## Provided information
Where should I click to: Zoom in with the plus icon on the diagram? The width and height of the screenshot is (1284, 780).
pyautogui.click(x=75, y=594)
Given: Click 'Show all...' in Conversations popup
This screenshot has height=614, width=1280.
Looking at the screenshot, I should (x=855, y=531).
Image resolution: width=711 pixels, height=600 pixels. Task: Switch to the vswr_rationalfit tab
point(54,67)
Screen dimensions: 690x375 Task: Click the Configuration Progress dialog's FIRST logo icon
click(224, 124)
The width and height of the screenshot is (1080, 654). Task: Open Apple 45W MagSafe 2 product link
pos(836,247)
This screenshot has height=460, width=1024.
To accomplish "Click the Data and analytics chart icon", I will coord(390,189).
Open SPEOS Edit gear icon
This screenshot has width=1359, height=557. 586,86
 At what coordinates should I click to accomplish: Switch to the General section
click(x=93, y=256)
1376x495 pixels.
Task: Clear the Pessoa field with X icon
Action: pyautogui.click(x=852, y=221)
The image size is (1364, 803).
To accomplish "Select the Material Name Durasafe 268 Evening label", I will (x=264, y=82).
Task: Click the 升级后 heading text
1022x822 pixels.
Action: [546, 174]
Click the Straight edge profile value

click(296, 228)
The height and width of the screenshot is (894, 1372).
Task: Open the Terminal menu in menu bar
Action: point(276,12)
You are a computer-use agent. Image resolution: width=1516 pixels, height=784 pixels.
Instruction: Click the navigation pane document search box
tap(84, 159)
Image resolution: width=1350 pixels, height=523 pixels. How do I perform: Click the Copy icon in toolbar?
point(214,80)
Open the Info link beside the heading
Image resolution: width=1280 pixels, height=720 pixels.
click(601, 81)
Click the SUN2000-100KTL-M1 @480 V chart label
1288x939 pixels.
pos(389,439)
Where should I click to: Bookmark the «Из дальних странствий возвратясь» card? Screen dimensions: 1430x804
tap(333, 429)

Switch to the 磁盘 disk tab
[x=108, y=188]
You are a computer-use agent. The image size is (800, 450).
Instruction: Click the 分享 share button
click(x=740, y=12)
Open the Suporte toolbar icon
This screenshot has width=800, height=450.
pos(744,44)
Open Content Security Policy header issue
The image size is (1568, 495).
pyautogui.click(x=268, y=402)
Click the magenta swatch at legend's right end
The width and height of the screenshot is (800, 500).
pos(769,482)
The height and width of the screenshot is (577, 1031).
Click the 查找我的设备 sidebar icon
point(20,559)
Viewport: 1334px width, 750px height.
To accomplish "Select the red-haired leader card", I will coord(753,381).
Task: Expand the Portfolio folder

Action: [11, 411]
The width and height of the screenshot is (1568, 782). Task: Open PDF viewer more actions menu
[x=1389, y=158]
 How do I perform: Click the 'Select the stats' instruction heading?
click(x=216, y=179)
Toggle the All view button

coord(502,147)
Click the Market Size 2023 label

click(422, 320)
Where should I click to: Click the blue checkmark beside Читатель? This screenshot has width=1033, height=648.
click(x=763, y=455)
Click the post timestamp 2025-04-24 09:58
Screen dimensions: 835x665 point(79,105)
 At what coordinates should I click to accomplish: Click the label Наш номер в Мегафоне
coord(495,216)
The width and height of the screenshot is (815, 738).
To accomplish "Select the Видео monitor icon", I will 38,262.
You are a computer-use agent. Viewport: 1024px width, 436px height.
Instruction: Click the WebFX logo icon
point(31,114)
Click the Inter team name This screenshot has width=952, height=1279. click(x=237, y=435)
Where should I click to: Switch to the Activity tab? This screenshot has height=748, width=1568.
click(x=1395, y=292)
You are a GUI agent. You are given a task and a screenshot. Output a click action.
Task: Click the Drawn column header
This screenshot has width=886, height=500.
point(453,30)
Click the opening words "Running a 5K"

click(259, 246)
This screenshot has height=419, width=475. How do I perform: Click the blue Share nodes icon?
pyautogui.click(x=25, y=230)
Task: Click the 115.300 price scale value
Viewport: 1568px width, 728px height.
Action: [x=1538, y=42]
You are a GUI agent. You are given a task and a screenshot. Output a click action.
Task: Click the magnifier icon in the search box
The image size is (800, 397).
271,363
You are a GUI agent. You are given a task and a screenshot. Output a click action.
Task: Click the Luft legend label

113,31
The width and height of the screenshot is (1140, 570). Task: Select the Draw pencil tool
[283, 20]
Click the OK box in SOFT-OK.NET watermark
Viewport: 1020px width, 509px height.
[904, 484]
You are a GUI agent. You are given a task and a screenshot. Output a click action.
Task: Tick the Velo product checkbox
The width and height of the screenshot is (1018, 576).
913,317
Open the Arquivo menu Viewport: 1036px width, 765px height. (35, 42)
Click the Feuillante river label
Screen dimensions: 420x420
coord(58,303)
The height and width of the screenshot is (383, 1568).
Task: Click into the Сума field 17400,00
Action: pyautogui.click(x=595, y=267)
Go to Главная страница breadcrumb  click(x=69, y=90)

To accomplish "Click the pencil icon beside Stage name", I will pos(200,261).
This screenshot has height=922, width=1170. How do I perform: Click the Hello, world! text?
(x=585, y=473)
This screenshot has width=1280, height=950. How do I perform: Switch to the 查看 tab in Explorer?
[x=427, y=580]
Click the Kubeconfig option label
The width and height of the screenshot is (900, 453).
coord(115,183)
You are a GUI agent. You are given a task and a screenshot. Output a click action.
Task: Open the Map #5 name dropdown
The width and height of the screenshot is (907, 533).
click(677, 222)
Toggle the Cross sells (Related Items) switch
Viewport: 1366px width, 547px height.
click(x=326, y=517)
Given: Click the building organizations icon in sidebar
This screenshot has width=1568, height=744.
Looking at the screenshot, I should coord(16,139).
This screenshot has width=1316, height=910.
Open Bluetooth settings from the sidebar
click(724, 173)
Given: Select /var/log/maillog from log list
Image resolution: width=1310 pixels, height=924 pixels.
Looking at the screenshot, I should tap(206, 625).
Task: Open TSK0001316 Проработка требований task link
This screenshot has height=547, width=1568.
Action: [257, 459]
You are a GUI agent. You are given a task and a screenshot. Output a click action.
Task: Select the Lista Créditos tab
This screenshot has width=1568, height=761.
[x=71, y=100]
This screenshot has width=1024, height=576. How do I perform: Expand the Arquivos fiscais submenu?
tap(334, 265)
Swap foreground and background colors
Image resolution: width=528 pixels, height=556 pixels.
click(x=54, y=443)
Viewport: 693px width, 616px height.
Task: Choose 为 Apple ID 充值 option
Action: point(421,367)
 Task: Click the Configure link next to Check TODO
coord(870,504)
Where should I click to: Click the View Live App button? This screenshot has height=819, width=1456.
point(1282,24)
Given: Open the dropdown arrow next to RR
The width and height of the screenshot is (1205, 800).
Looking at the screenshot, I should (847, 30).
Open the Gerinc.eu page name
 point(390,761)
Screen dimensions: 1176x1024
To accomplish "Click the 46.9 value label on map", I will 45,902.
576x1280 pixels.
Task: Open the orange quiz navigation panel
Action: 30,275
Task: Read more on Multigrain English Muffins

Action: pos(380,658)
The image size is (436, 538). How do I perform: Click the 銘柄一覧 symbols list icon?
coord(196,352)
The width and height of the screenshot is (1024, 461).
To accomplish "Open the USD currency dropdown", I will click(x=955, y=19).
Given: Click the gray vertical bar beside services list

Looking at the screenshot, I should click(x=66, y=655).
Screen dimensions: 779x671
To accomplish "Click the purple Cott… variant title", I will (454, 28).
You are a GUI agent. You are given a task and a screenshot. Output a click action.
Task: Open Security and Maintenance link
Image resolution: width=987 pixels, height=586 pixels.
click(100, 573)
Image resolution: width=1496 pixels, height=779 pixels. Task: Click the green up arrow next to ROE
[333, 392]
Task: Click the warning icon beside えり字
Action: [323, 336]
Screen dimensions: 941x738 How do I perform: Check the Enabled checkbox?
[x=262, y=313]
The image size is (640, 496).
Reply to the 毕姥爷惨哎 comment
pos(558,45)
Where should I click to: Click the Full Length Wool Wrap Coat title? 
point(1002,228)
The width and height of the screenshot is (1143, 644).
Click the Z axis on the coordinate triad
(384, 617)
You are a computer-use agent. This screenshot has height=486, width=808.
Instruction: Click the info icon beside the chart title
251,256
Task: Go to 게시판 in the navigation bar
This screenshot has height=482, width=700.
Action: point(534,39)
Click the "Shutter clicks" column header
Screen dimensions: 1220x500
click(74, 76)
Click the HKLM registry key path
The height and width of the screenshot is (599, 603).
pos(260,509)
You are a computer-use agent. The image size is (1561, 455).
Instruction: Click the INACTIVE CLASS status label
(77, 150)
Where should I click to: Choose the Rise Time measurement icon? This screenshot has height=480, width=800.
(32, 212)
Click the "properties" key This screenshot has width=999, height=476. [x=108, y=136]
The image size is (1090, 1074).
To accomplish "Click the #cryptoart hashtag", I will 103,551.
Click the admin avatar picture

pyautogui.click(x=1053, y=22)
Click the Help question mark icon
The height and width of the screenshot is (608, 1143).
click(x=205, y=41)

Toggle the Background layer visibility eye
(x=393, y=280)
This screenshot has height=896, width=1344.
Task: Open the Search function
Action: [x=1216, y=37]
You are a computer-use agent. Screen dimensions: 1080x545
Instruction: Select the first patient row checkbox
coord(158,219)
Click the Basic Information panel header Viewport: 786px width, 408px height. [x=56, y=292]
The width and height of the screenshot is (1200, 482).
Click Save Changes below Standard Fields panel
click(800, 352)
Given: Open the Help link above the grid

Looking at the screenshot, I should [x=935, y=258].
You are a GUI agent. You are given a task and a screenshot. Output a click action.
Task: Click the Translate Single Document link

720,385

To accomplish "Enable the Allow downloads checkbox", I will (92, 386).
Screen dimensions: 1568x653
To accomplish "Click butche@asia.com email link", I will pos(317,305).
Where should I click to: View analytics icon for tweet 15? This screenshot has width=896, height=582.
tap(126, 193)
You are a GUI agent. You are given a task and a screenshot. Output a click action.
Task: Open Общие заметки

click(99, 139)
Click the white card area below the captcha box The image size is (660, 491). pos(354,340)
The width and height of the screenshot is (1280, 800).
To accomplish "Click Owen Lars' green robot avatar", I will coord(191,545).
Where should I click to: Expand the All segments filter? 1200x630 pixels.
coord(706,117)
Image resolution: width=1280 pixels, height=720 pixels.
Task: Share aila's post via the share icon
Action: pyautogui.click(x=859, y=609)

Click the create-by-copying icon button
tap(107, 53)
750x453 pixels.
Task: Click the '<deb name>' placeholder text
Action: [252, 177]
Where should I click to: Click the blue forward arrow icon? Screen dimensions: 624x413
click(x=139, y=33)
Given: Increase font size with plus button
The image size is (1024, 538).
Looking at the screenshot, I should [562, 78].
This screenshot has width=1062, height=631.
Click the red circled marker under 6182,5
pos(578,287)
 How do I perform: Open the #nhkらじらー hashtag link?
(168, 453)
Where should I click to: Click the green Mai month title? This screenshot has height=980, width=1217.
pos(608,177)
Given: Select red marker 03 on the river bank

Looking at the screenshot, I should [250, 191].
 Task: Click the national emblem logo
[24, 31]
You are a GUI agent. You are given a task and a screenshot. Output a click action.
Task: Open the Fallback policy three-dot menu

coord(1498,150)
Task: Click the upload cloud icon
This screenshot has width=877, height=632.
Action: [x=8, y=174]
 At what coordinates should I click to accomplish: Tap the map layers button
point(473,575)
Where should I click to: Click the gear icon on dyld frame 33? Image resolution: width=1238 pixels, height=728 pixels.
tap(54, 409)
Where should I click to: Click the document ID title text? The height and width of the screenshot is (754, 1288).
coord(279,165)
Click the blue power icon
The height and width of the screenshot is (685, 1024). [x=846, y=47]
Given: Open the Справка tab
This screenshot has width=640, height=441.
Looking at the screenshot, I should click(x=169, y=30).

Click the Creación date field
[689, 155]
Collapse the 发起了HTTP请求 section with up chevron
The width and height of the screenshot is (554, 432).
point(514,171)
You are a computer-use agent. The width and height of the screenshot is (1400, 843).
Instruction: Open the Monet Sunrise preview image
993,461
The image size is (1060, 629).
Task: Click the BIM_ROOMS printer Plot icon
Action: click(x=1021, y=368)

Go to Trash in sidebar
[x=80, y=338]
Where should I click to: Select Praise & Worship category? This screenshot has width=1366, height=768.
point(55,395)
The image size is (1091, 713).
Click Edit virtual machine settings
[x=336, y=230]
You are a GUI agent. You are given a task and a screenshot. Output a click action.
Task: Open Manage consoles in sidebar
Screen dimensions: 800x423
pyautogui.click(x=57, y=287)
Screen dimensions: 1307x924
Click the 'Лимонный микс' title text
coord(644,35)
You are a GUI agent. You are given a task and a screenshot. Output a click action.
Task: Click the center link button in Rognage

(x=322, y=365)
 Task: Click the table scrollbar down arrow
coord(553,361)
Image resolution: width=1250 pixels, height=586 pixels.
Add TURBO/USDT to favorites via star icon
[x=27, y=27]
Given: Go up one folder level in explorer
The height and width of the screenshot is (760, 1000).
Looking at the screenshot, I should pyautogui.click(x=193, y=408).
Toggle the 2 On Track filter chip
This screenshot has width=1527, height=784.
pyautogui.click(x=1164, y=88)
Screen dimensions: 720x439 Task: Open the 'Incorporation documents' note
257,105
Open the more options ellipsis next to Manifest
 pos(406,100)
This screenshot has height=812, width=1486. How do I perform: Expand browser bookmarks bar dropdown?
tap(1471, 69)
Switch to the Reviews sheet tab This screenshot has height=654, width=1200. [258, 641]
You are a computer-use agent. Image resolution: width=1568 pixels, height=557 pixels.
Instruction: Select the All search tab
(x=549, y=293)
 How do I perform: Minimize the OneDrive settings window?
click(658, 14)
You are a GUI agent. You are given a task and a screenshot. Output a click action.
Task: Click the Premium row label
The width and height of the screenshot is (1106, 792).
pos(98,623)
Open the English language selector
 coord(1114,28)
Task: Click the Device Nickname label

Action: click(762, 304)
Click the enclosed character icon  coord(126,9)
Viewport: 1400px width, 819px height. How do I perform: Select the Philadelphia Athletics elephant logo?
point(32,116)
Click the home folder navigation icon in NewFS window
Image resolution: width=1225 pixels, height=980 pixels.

## Aim of the task
Check the records above and copy each line that has the string "Security".

## Output for this task
Open Content Security Policy header issue
Task: Open Security and Maintenance link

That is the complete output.